A obra da criação estava agora reconectado com o sobrenatural, Adão dormia, Adão sonhava, e o mundo enigmático dos sonhos fez Adão novamente relembrar do seu princípio no Jardim do Éden. Das conversas com Deus no fim da tarde, ao pôr do sol. A visita diária de Deus era a melhor parte da vida no paraíso para Adão.

No jardim do Éden Havia um caminho feito grama com pequenas rochas que sublinhavam o atalho, havia árvores por todo canto, os pinheiros acompanhavam todo atalho até o inicio de um riacho límpido e cristalino. O riacho nascia como uma pequena queda d'água dentre um pequeno monte de vegetação rasteira, pequenas árvores cobriam a nascente. A água se avolumava após se concentrar numa piscina natural feita de rocha branca, tornara a cair até tornar-se um caminho de águas por todo o jardim.
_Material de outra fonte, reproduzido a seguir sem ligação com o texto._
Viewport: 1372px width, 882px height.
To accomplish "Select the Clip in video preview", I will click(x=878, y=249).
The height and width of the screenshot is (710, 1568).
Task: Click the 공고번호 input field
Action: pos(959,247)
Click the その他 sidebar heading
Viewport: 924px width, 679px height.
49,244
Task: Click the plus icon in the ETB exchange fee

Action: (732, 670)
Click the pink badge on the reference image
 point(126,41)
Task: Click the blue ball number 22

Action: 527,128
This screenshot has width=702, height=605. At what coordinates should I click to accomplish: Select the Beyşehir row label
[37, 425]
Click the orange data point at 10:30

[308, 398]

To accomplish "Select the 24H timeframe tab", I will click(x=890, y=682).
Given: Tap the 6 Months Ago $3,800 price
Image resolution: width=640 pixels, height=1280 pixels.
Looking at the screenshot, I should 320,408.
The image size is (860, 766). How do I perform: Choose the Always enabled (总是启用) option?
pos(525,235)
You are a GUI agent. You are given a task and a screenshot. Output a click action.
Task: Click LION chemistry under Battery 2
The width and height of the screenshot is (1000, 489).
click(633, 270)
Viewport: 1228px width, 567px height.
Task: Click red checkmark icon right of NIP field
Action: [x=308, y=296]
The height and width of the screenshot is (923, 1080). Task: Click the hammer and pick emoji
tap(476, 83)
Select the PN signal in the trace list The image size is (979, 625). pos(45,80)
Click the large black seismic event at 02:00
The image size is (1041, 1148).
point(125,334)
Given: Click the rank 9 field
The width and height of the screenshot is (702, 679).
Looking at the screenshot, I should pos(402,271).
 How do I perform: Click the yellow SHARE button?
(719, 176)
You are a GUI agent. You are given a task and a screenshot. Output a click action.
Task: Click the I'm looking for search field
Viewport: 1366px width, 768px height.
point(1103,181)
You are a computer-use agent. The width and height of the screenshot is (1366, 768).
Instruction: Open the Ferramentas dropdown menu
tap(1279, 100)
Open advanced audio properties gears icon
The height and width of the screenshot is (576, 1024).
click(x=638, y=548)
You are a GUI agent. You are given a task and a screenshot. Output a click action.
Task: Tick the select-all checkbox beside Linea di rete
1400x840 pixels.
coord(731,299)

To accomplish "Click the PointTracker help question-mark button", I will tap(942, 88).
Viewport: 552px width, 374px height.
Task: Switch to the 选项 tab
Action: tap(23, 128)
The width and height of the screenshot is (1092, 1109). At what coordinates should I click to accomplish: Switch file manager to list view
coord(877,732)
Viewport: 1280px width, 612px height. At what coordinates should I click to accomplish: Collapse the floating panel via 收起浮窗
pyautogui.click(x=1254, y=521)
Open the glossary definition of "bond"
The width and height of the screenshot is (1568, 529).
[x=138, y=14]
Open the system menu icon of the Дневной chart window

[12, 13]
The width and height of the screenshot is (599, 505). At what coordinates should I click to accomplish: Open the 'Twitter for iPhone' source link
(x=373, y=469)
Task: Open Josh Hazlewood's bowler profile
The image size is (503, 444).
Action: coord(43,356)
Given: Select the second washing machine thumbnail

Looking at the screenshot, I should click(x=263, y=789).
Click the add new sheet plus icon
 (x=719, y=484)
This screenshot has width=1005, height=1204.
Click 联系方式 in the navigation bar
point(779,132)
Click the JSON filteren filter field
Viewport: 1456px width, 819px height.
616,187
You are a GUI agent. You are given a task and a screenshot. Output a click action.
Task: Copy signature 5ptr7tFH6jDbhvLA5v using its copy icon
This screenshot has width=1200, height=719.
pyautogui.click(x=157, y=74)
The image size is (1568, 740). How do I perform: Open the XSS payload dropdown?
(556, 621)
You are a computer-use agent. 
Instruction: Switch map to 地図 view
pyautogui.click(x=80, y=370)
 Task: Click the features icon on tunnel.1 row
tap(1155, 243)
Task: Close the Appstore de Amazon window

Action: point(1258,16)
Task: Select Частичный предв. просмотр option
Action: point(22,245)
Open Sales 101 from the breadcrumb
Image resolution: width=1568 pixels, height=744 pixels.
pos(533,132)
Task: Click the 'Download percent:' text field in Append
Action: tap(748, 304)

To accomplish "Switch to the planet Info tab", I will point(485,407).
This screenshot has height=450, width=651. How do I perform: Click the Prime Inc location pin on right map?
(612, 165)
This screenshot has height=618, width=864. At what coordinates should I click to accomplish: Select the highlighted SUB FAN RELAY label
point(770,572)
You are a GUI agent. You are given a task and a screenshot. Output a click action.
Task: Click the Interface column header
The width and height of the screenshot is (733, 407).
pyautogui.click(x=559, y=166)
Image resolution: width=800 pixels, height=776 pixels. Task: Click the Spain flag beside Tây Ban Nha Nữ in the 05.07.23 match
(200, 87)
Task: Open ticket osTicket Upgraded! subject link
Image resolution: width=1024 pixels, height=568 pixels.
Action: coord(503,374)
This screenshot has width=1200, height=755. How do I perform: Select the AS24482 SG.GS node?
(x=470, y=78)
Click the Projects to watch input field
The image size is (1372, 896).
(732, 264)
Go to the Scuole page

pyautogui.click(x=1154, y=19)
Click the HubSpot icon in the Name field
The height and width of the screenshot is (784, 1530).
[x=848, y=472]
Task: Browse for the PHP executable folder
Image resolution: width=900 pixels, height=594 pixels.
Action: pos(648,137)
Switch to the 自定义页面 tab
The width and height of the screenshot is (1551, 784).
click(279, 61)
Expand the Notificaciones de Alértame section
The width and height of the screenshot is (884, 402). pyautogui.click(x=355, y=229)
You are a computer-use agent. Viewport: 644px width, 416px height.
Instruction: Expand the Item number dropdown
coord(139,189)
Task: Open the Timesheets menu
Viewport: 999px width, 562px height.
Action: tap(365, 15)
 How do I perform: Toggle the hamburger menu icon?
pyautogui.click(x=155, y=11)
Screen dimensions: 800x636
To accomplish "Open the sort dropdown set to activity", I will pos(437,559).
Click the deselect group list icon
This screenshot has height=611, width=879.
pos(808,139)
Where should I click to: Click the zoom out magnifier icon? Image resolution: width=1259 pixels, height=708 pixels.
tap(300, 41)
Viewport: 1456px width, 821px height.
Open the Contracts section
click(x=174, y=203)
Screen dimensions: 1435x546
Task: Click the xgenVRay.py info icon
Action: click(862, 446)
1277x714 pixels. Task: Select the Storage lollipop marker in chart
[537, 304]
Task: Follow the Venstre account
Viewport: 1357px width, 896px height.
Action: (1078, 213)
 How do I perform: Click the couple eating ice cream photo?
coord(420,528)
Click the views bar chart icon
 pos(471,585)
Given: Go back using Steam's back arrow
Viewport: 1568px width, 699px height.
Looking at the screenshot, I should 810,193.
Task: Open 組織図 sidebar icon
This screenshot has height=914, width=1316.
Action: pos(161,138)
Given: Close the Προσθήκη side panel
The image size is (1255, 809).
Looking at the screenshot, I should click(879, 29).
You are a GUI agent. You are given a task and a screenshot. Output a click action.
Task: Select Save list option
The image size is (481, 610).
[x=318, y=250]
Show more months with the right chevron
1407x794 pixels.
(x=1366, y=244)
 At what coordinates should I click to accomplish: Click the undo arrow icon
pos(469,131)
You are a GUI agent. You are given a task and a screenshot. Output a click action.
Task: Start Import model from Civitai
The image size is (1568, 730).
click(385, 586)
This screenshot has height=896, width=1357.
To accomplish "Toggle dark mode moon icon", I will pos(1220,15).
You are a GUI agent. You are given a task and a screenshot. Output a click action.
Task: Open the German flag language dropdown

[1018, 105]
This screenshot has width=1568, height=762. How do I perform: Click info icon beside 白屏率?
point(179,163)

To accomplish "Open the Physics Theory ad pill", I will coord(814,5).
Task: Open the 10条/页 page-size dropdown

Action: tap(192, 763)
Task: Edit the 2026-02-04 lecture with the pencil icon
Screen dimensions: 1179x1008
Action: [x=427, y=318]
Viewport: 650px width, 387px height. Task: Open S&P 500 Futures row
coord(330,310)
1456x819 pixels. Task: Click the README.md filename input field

Um caminho de pequenas pedras dividiam o rio ao meio, as águas desciam pela esquerda e pela direita daqueles degraus rochosos, por onde poderia se caminhar sobre o rio até o seu deságue no mar.

Adão escolhera morar de frente a praia, uma pequena cabana feita de grandes folhas e ramos de flores contornavam sua morada. Para chegar até seu local de descanso, a criatura de Deus poderia descer pela margem do rio, acompanhando suas curvas de água, pisando em grama verde e orvalhada até chegar à areia branca da praia, porém, Adão ansiava sempre pulara primeira pedra que o colocara no meio do riacho e descer os degraus naturais pelo meio das águas. Adão sabia que era momento de voltar para casa quando o sol começava a se esconder atrás da mais alta colina do jardim. Aquele amarelo dourado irradiava a grama e Adão adentrava no riacho.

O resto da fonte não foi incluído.